Le problème bien identifié est qu'une trop grande explicitation de la performance aboutit à s'attacher à la lettre plus qu'à l'esprit de l'indicateur.

Les employés seront alors prêts à tout – y compris à ce qui est de toute évidence totalement contre-productif – pour coller à l'instrument de mesure. Notamment lorsque l'intéressement de l'employé dépend directement de la valeur mesurée, celle-ci devient un but en soi, même à travers des actions de toute évidence nuisibles pour l'entreprise.
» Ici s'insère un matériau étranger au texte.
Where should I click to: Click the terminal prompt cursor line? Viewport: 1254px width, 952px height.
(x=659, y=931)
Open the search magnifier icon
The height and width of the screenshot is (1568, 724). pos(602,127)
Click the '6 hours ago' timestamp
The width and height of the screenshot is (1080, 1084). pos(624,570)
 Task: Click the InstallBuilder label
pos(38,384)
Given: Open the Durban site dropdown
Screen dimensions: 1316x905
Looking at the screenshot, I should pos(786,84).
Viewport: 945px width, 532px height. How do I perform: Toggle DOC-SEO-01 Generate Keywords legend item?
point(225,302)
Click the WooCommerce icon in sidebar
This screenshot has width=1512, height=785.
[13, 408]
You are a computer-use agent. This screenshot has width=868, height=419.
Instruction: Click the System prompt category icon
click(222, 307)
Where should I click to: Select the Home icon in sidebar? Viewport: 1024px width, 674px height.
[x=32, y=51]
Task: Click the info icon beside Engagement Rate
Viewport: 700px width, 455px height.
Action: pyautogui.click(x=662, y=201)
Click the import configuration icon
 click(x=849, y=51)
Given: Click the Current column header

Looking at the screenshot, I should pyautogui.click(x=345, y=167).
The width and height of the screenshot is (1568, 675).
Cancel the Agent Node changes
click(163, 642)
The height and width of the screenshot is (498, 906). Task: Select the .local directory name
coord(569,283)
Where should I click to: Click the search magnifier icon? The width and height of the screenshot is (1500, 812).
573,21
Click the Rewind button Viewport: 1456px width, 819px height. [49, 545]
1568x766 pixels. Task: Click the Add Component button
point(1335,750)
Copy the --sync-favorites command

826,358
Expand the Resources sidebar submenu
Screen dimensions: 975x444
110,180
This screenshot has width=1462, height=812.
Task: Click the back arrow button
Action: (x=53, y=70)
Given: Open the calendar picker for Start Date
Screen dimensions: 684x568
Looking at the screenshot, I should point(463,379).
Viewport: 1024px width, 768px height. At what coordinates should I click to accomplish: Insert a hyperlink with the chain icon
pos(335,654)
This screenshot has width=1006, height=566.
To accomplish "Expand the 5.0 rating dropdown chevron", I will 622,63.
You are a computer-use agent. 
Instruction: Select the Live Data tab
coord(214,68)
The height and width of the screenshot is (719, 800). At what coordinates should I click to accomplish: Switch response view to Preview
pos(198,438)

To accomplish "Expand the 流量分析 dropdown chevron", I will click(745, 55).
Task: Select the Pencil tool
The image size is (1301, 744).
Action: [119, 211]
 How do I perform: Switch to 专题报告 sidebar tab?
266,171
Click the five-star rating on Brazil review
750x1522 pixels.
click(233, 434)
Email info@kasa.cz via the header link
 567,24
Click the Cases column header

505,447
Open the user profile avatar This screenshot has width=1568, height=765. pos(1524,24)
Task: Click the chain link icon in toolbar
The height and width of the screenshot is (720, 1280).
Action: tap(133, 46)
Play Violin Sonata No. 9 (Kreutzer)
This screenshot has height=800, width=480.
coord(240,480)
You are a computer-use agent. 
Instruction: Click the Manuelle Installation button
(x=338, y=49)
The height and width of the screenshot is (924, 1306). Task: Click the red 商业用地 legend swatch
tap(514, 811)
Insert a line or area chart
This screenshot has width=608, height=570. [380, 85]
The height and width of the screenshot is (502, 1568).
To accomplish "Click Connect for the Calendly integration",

L'indicateur devient ainsi un instrument de déresponsabilisation, l'inverse de ce pour quoi il était prévu. L'employé s'attache à réaliser étroitement son objectif quantitatif, charge à son encadrement de gérer les conséquences de la façon dont il l'a obtenu. Il est bien connu que lorsque les règles et procédures d'une entreprise sont trop importantes et trop rigides, elles deviennent le paravent et le prétexte idéaux de ceux qui sont maîtres de leur usage détourné.


Illustrations :

La création d'un indicateur est accompagnée immédiatement et dès le départ de la recherche des moyens pour le détourner à des fins personnelles

Nicolas Sarkozy a fait l'expérience directe de l'effet boomerang des indicateurs quantitatifs, lorsqu'il a entrepris de mesurer l'efficacité des forces de police aux nombres d'affaires de délinquance résolues.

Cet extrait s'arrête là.